-------- Data

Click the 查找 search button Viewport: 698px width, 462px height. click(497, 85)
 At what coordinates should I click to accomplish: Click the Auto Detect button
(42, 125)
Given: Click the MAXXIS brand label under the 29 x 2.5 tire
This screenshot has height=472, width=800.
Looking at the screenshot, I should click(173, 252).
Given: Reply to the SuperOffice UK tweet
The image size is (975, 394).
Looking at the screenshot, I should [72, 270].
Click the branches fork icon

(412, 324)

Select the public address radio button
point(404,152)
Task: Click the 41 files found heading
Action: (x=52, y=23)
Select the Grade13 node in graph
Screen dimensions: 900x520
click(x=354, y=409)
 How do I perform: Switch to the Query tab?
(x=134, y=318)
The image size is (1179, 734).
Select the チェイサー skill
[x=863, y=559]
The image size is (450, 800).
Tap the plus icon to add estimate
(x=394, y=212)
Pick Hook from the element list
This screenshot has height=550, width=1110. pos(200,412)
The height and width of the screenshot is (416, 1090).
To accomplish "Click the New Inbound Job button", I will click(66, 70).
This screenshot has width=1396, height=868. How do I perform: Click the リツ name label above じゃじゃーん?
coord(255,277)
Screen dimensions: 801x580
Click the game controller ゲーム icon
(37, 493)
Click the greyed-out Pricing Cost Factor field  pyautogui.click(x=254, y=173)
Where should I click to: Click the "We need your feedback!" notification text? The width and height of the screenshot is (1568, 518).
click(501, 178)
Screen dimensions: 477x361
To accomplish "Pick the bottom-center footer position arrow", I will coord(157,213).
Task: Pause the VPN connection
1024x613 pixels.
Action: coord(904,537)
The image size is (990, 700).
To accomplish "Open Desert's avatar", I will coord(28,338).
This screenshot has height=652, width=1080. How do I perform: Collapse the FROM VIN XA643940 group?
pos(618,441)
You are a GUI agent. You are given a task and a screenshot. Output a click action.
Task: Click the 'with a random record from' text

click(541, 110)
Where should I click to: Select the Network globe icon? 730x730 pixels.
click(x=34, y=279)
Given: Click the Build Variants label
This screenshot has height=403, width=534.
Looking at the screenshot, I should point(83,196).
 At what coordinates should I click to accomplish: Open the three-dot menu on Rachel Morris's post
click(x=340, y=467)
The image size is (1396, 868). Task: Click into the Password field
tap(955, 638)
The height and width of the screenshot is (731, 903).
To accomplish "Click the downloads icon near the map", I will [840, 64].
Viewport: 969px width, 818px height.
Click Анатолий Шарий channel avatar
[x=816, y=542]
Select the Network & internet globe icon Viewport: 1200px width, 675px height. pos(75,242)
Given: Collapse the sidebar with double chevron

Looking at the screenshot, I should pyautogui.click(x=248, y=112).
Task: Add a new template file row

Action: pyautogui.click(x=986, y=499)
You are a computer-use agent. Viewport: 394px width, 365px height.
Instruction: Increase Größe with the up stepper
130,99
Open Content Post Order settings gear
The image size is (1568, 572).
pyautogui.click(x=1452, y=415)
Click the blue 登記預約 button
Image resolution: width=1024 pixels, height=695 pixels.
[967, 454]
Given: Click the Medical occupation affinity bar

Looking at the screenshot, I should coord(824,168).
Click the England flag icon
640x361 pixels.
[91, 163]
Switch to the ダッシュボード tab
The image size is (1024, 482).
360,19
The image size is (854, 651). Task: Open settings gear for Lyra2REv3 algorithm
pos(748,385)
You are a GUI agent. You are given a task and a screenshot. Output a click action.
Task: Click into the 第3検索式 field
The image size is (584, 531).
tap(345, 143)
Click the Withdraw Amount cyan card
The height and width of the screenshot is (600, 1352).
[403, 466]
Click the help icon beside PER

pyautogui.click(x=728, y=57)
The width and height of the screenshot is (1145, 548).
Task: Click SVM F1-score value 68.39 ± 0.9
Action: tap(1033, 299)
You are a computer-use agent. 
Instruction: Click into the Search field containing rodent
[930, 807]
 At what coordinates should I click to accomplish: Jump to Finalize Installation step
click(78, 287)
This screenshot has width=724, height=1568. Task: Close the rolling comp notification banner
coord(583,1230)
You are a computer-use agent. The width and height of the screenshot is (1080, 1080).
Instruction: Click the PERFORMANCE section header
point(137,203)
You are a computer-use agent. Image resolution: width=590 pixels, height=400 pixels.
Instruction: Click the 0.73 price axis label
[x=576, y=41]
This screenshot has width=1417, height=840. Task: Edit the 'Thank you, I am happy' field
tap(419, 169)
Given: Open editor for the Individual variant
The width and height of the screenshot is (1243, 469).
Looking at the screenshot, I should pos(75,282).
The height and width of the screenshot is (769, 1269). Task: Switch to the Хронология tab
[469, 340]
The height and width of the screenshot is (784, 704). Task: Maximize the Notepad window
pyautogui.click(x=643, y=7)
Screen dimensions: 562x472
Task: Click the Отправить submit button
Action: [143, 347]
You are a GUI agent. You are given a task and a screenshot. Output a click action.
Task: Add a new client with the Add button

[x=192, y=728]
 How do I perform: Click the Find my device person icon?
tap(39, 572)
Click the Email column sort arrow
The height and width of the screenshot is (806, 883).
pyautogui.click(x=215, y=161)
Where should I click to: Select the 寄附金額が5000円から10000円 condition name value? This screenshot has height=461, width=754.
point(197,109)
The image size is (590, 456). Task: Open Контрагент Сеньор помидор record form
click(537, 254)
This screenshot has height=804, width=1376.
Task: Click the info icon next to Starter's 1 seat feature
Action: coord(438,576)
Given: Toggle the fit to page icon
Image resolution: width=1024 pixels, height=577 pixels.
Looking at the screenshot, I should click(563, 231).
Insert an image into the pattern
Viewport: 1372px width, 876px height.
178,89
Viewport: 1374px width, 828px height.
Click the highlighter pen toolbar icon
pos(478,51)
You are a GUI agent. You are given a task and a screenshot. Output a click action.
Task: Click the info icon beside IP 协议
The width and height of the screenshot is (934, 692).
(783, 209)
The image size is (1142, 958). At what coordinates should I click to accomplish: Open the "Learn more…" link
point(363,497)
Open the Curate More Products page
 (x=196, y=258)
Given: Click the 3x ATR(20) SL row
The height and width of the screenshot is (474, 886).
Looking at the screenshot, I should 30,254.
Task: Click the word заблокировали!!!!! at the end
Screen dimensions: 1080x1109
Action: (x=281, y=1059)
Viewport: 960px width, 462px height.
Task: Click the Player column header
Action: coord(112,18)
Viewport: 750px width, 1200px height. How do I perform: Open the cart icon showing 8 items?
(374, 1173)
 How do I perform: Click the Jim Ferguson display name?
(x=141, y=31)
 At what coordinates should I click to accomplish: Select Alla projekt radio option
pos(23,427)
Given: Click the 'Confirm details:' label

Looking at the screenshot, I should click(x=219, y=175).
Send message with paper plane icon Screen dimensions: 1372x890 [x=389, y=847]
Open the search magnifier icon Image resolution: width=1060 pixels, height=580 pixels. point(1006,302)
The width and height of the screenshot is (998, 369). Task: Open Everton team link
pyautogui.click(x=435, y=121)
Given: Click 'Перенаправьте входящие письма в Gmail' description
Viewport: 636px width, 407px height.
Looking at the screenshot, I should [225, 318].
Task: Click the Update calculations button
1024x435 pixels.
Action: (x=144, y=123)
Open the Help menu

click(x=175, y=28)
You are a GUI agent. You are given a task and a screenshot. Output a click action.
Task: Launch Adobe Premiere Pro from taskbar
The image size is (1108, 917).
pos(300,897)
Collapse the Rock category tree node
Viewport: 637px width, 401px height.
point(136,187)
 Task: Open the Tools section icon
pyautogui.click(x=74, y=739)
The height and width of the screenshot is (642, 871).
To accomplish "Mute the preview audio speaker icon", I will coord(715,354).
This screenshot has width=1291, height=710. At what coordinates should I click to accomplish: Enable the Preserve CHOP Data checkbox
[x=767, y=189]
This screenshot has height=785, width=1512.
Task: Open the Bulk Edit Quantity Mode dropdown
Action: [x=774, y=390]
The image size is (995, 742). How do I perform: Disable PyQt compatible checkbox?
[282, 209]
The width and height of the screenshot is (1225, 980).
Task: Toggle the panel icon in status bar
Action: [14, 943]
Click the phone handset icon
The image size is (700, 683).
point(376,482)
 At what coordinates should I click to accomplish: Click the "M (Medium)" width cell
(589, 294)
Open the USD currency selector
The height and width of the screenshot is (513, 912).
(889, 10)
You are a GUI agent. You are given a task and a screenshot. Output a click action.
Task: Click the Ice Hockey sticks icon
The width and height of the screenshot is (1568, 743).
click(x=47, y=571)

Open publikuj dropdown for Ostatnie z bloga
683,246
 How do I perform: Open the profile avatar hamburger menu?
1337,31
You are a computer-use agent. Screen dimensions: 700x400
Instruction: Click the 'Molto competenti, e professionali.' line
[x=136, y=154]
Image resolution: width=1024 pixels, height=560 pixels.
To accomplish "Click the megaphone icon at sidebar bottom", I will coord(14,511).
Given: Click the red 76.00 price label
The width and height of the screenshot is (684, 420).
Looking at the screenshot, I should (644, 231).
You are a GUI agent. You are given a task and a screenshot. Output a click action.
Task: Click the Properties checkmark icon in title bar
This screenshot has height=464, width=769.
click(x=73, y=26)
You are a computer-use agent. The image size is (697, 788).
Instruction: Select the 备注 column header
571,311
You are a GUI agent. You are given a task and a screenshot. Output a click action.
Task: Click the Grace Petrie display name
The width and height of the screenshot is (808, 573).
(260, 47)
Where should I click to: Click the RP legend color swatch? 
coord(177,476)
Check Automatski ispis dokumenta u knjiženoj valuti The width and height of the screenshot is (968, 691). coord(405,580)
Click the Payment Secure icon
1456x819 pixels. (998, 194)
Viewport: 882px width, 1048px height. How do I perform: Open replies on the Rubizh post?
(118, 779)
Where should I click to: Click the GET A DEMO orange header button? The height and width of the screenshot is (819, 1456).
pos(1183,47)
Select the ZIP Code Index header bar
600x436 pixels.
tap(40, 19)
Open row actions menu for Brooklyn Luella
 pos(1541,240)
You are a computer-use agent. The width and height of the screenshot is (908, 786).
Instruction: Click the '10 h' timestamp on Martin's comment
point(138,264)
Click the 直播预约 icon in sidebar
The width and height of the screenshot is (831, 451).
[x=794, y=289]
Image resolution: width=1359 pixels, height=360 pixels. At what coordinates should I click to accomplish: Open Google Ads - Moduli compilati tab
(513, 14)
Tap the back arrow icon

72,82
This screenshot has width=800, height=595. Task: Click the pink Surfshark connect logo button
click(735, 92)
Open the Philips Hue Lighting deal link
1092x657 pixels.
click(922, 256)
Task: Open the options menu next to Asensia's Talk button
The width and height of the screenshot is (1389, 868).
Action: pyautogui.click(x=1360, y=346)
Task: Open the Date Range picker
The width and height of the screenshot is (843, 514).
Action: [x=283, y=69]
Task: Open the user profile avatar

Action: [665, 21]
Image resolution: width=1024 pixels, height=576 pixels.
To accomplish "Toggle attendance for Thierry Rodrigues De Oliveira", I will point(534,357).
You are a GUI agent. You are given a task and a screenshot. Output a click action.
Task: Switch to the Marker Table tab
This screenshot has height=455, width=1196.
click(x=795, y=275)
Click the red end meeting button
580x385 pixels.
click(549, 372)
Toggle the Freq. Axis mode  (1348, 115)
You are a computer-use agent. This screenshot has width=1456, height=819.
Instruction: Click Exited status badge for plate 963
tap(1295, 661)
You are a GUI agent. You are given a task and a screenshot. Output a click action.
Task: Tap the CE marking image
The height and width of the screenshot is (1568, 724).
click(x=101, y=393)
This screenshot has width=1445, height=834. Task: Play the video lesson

----------------

### Problem
The answer is the run of lines above from the line containing "You are a computer-use agent. Screen" through the line containing "Task: Open the Date Range picker", copied exactly and alone.

### Expected output
You are a computer-use agent. Screen dimensions: 700x400
Instruction: Click the 'Molto competenti, e professionali.' line
[x=136, y=154]
Image resolution: width=1024 pixels, height=560 pixels.
To accomplish "Click the megaphone icon at sidebar bottom", I will coord(14,511).
Given: Click the red 76.00 price label
The width and height of the screenshot is (684, 420).
Looking at the screenshot, I should (644, 231).
You are a GUI agent. You are given a task and a screenshot. Output a click action.
Task: Click the Properties checkmark icon in title bar
This screenshot has height=464, width=769.
click(x=73, y=26)
You are a computer-use agent. The image size is (697, 788).
Instruction: Select the 备注 column header
571,311
You are a GUI agent. You are given a task and a screenshot. Output a click action.
Task: Click the Grace Petrie display name
The width and height of the screenshot is (808, 573).
(260, 47)
Where should I click to: Click the RP legend color swatch? 
coord(177,476)
Check Automatski ispis dokumenta u knjiženoj valuti The width and height of the screenshot is (968, 691). coord(405,580)
Click the Payment Secure icon
1456x819 pixels. (998, 194)
Viewport: 882px width, 1048px height. How do I perform: Open replies on the Rubizh post?
(118, 779)
Where should I click to: Click the GET A DEMO orange header button? The height and width of the screenshot is (819, 1456).
pos(1183,47)
Select the ZIP Code Index header bar
600x436 pixels.
tap(40, 19)
Open row actions menu for Brooklyn Luella
 pos(1541,240)
You are a computer-use agent. The width and height of the screenshot is (908, 786).
Instruction: Click the '10 h' timestamp on Martin's comment
point(138,264)
Click the 直播预约 icon in sidebar
The width and height of the screenshot is (831, 451).
[x=794, y=289]
Image resolution: width=1359 pixels, height=360 pixels. At what coordinates should I click to accomplish: Open Google Ads - Moduli compilati tab
(513, 14)
Tap the back arrow icon

72,82
This screenshot has width=800, height=595. Task: Click the pink Surfshark connect logo button
click(735, 92)
Open the Philips Hue Lighting deal link
1092x657 pixels.
click(922, 256)
Task: Open the options menu next to Asensia's Talk button
The width and height of the screenshot is (1389, 868).
Action: pyautogui.click(x=1360, y=346)
Task: Open the Date Range picker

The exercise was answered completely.